TASK REQUIREMENTS
Print this span of the material below exactly: the line with "You are a GUI", the line with "Task: Select the Circuit Gallery tab", and every line between them, but nothing else.
========================
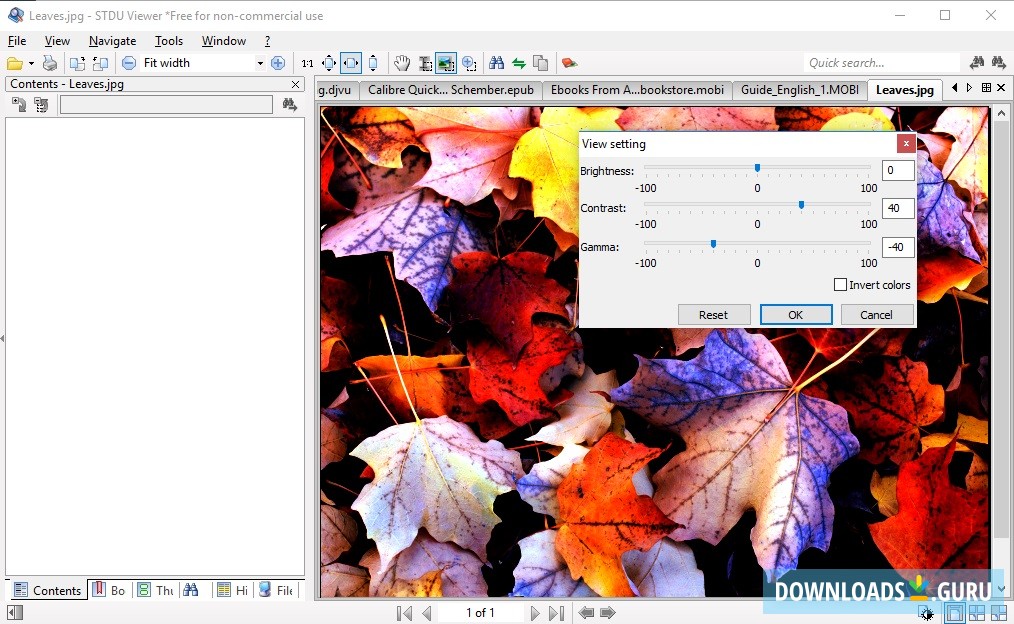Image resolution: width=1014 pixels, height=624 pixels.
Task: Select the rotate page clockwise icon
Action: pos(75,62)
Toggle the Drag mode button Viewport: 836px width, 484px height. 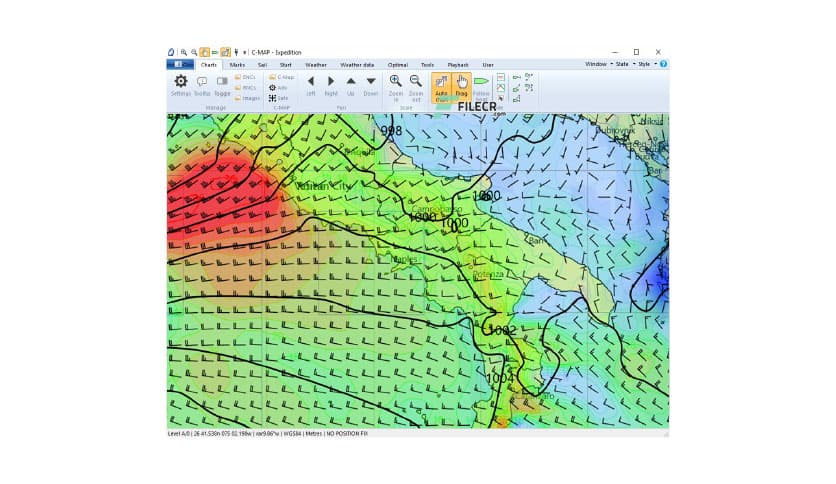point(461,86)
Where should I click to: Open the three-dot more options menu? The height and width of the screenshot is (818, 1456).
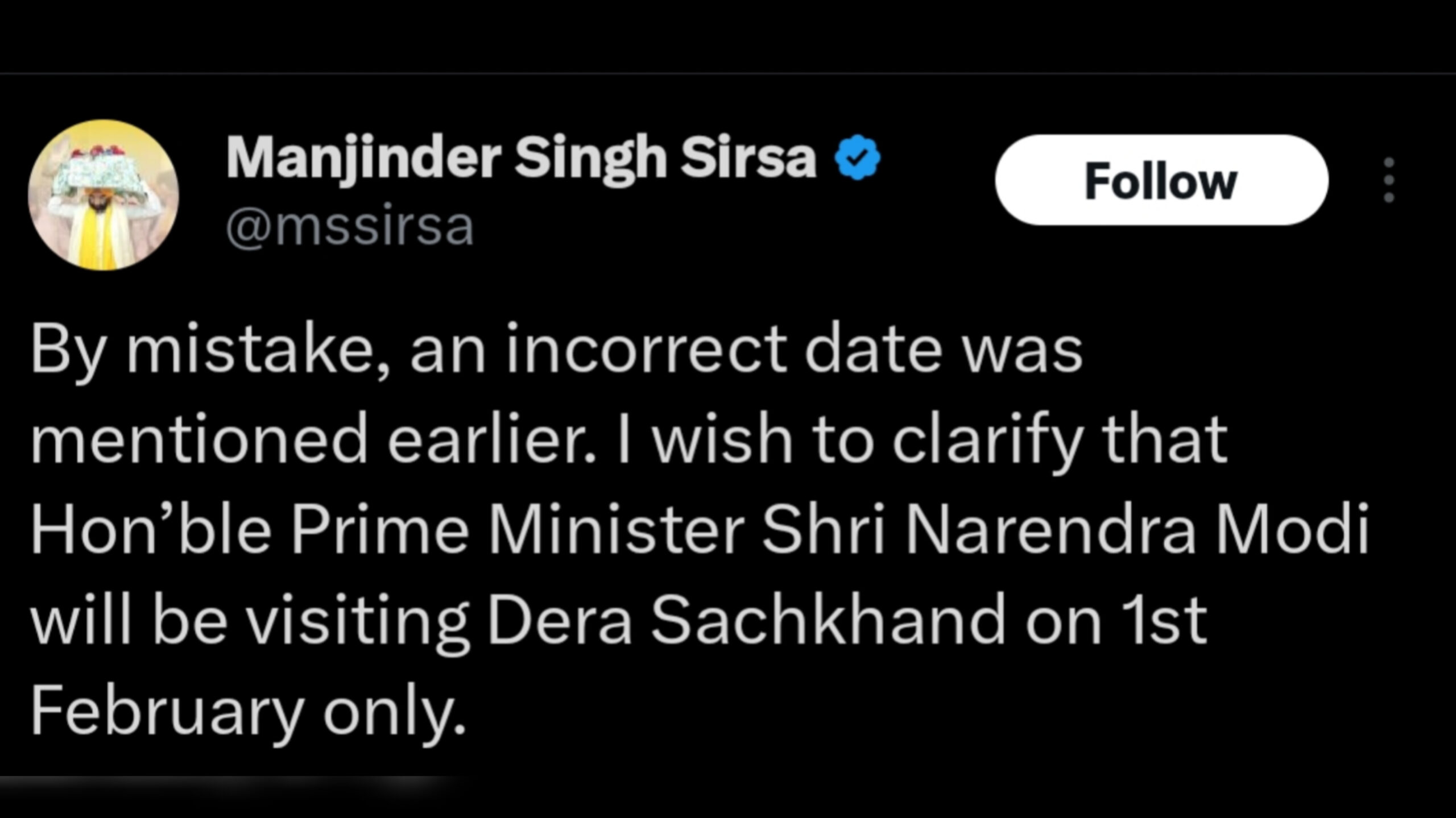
========================
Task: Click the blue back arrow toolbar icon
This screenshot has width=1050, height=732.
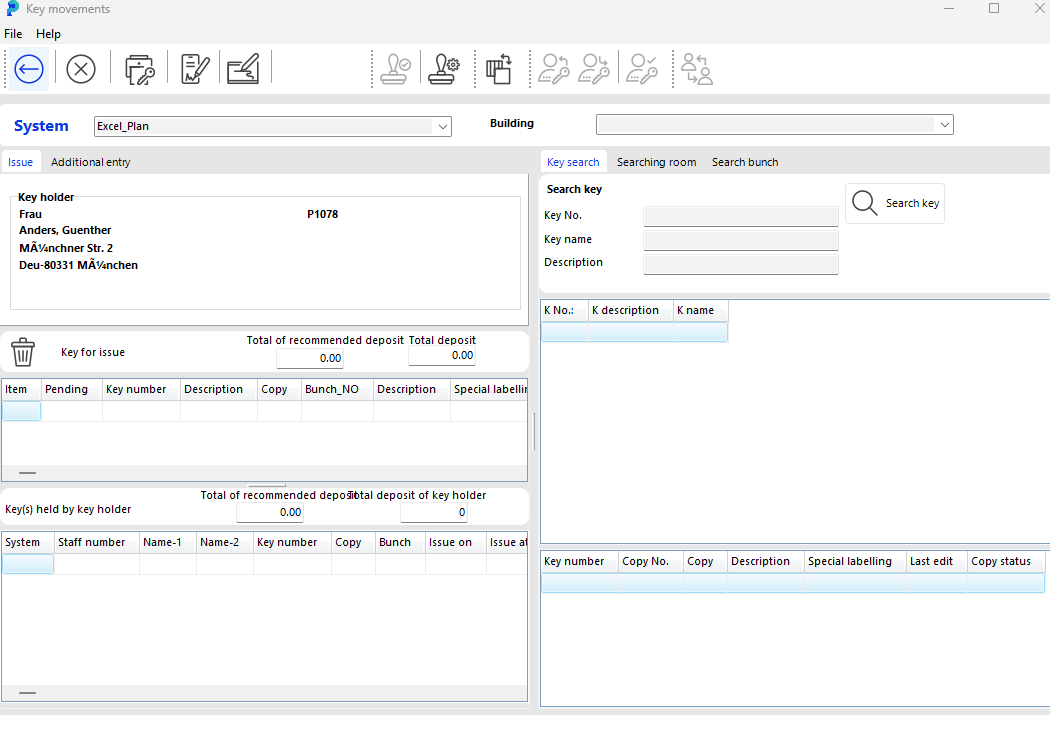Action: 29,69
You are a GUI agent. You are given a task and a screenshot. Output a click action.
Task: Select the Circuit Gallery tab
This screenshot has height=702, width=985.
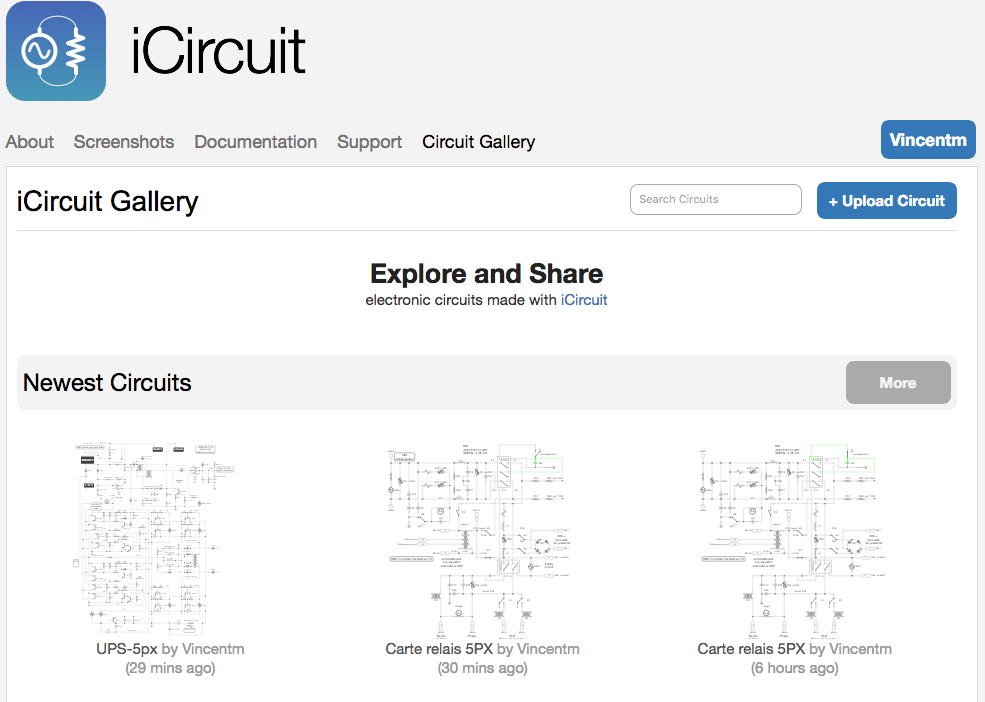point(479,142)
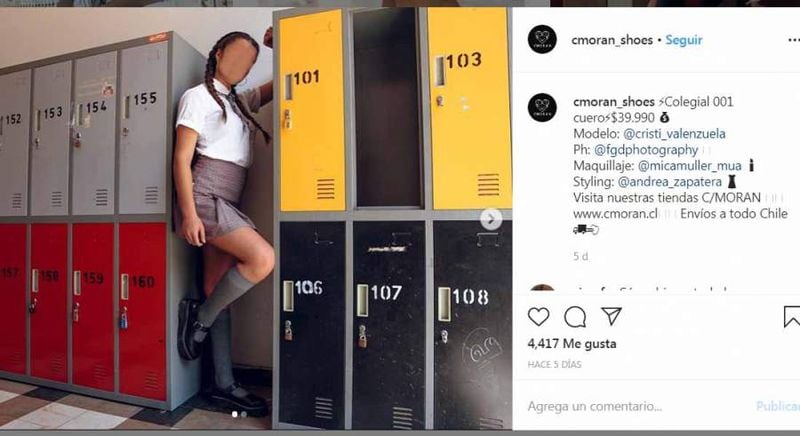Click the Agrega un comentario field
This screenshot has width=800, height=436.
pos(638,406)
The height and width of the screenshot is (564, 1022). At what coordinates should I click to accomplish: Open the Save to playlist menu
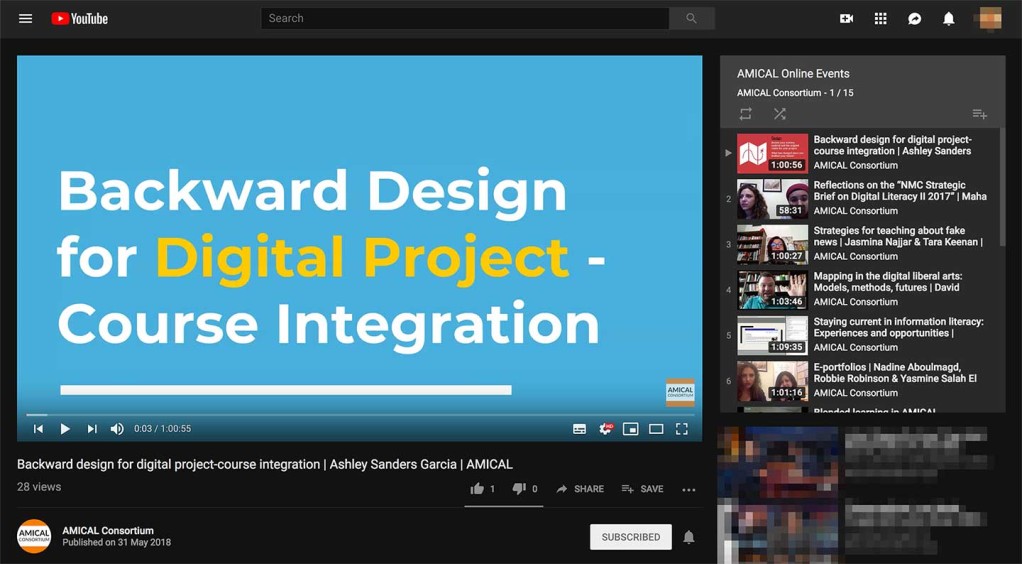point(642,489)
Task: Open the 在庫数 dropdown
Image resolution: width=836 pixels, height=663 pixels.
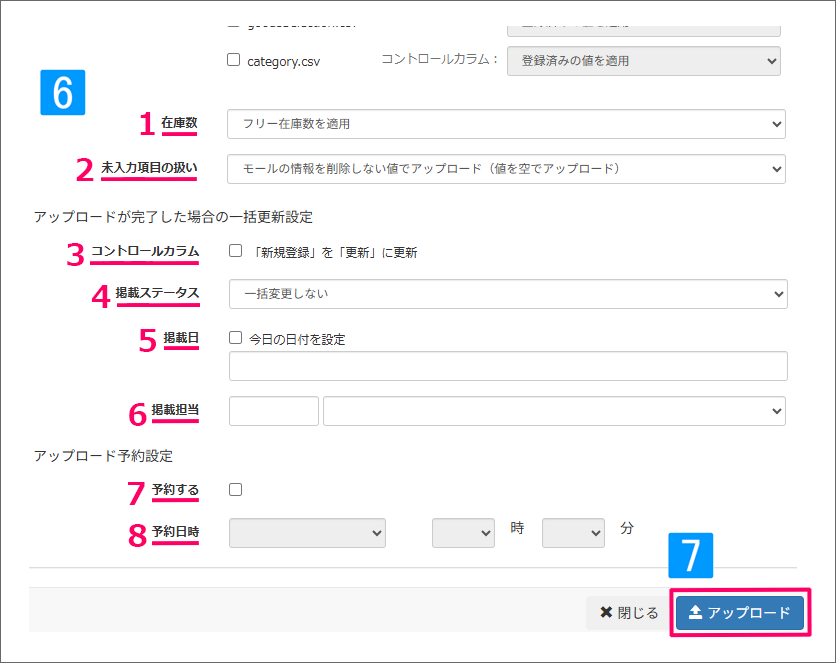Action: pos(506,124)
========================
ANSWER
You are a GUI agent. You are given a task and a screenshot. Output a click action.
Task: Select the Circuit Gallery tab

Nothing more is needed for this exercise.